# Requirement
Return every record exactly as written.

Stored items
■ ■ ■ ■ ■ ■ ■

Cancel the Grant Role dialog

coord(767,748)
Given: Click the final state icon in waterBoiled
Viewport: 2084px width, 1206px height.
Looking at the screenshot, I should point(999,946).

■ ■ ■ ■ ■ ■ ■

# Exercise output
Cancel the Grant Role dialog

coord(767,748)
Given: Click the final state icon in waterBoiled
Viewport: 2084px width, 1206px height.
Looking at the screenshot, I should point(999,946).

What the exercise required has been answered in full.